Evolutionary feature selection for machine learning based malware classification


Kale G., BOSTANCI G. E., ÇELEBİ F. V.

Engineering Science and Technology, an International Journal, vol.56, 2024 (SCI-Expanded) identifier

  • Publication Type: Article / Article
  • Volume: 56
  • Publication Date: 2024
  • Doi Number: 10.1016/j.jestch.2024.101762
  • Journal Name: Engineering Science and Technology, an International Journal
  • Journal Indexes: Science Citation Index Expanded (SCI-EXPANDED), Scopus, INSPEC, Directory of Open Access Journals
  • Keywords: Feature selection, Machine learning, Malware analysis, Malware classification, Multi-objective genetic algorithms
  • Ankara Yıldırım Beyazıt University Affiliated: Yes

Abstract

Conducting thorough research, analysis, and detection of cyber-threatening malware with the right parameters is crucial for safeguarding a country's security and economy. Increasingly sophisticated cyber-attacks directly affect individual welfare, social dynamics, and political stability. So, due to the evolving nature of malware, which continuously improves itself to evade detection, it is even more essential to select effective and decisive parameters, considering interactions among various malware features. As malware evolves with new technologies and techniques, signature-based detection systems are becoming inadequate. Instead of relying on these still widely used but insufficient systems, in this study a new system was established focusing on malware behavior and the relationships between malware features resulting from these behaviors.
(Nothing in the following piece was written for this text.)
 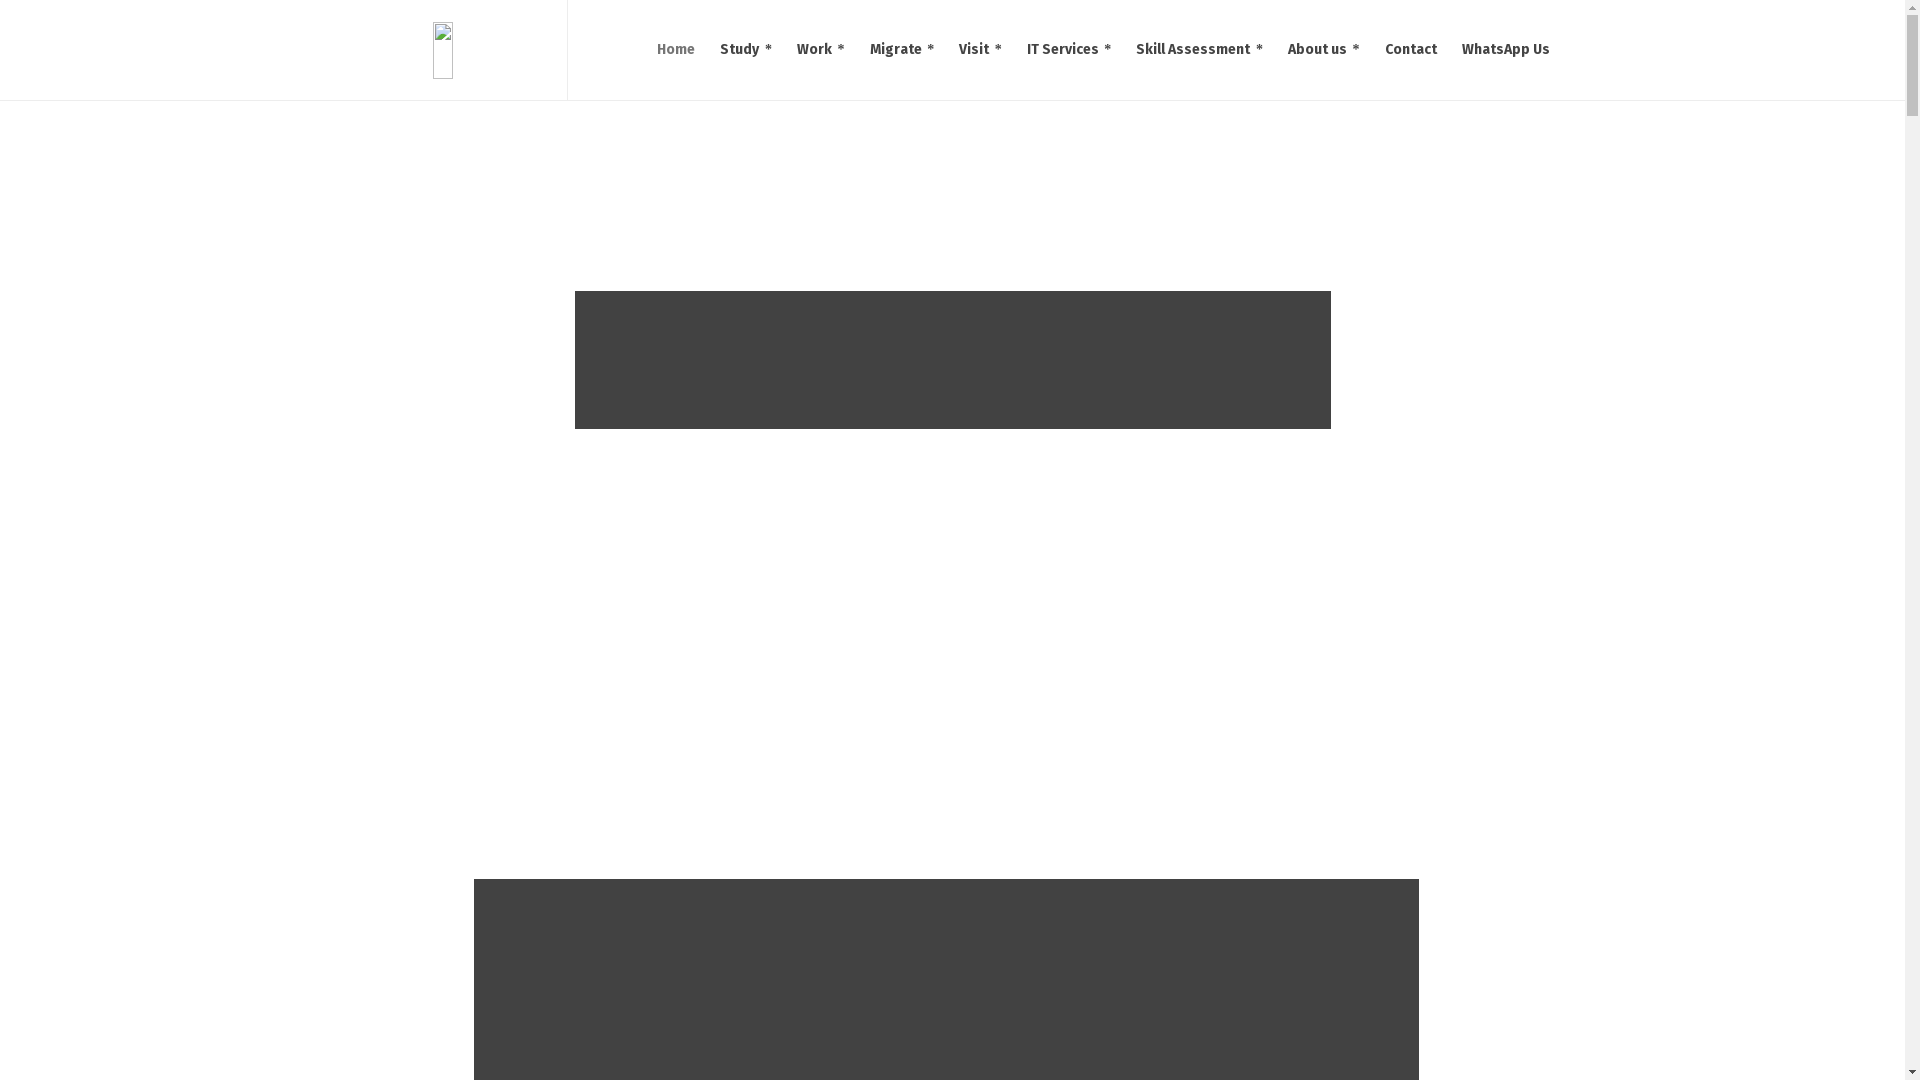 What do you see at coordinates (1506, 49) in the screenshot?
I see `'WhatsApp Us'` at bounding box center [1506, 49].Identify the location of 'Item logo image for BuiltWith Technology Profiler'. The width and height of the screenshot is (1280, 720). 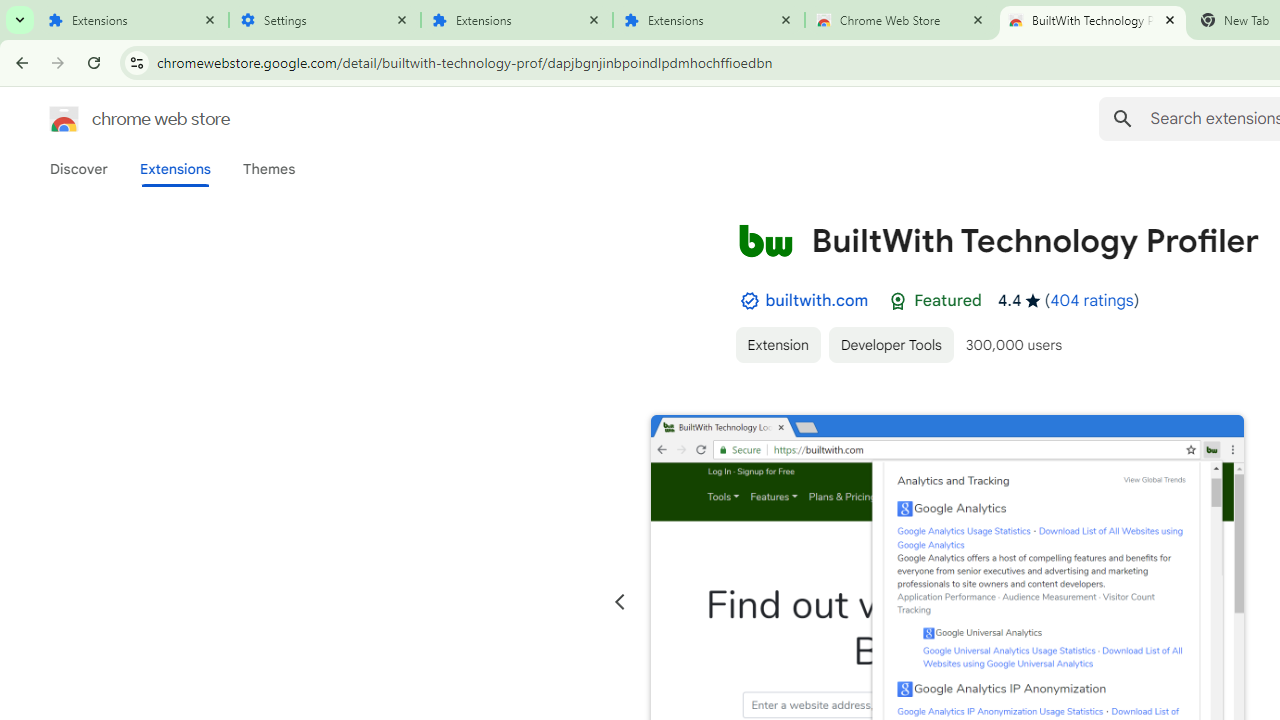
(764, 239).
In this system, rather than using a uniform approach, multi-objective genetic algorithms (MOGAs) are employed to select critical and decisive features for malware detection. These selected features are then utilized by machine learning (ML) algorithms within the implemented hybrid framework to accurately detect and classify malware. The aim of this paper is to identify the optimal feature selection and classification methods yielding the highest accuracy within the Cuckoo Sandbox environment. Specifically, the J48 Decision Tree (J48), Reduced Error Pruning Tree (REP Tree), Adaptive Boosting Model 1 (AdaboostM1), Multilayer Perceptron (MLP), and Naive Bayes (NB) classifiers were assessed. Through our analysis, the feature set was refined from 335 to 200, considering inter-feature relationships, resulting in a peak accuracy of 93.33% and a corresponding 40% performance enhancement due to the reduction in the number of features. The obtained metrics were meticulously compared and evaluated with respect to the employed algorithms and methodologies. Additionally, Mc Nemar's test was utilized to evaluate the performance of different malware detection classifiers by comparing their correct and incorrect classifications. Notably, the Mc Nemar's test revealed significant improvements upon analysis of the results.